▶ Document source
——————

Dans un concours artistique international dominé par des centaines de créateurs venus des quatre coins du monde, une jeune Haïtienne avance à contre-courant des clichés. À la faveur du concours « People’s Artist », organisé par la plateforme Colossal avec le soutien de Johnny Depp, Isabelle Jean-Louis s’impose progressivement comme l’une des révélations inattendues de cette édition.
Née en Haïti avant de poursuivre des études d’architecture au Wentworth Institute of Technology, la jeune femme mêle aujourd’hui art, mémoire et identité dans une œuvre profondément enracinée dans la réalité haïtienne. Son parcours, entre urbanisme, dessin et réflexion sociale, nourrit une démarche artistique qui refuse les représentations misérabilistes souvent associées au pays.

——————

Entrées de données recueillies:

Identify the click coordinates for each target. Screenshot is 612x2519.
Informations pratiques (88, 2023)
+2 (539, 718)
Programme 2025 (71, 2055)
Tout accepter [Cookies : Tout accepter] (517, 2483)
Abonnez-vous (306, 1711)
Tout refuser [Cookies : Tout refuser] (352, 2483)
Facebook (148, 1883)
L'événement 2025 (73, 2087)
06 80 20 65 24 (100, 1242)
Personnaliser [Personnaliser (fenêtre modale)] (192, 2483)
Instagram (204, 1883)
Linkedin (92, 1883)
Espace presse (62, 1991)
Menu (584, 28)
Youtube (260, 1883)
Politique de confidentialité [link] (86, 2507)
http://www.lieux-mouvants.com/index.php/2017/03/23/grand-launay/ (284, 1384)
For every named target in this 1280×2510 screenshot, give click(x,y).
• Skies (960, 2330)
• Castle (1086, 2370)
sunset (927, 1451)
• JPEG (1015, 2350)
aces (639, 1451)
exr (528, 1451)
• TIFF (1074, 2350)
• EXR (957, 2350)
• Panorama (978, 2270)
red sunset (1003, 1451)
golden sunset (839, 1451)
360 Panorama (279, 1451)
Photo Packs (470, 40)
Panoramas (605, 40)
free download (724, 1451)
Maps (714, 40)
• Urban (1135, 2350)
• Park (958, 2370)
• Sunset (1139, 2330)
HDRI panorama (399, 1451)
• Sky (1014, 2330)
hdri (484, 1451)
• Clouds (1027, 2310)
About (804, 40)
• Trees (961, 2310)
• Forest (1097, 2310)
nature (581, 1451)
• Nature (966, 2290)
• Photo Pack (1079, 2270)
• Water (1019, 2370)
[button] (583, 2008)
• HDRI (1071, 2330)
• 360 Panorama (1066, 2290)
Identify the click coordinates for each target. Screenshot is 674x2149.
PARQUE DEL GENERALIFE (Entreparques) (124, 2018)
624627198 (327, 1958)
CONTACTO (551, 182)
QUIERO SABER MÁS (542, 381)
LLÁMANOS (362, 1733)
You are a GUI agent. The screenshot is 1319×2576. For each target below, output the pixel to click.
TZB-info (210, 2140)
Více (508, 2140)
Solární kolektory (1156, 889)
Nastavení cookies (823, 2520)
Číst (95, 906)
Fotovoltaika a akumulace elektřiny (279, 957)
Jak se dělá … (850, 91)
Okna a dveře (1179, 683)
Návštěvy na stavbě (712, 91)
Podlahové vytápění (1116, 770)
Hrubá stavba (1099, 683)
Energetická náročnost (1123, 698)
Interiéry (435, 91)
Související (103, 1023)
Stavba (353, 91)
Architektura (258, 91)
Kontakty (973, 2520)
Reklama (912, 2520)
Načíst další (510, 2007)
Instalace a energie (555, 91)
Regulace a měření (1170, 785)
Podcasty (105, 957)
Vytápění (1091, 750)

——————

▶ Détails de l'exercice
Extrayez du document source le passage qui commence par « Dans un concours » et va jusqu'à « de cette édition. » inclus.

▶ Corrigé
Dans un concours artistique international dominé par des centaines de créateurs venus des quatre coins du monde, une jeune Haïtienne avance à contre-courant des clichés. À la faveur du concours « People’s Artist », organisé par la plateforme Colossal avec le soutien de Johnny Depp, Isabelle Jean-Louis s’impose progressivement comme l’une des révélations inattendues de cette édition.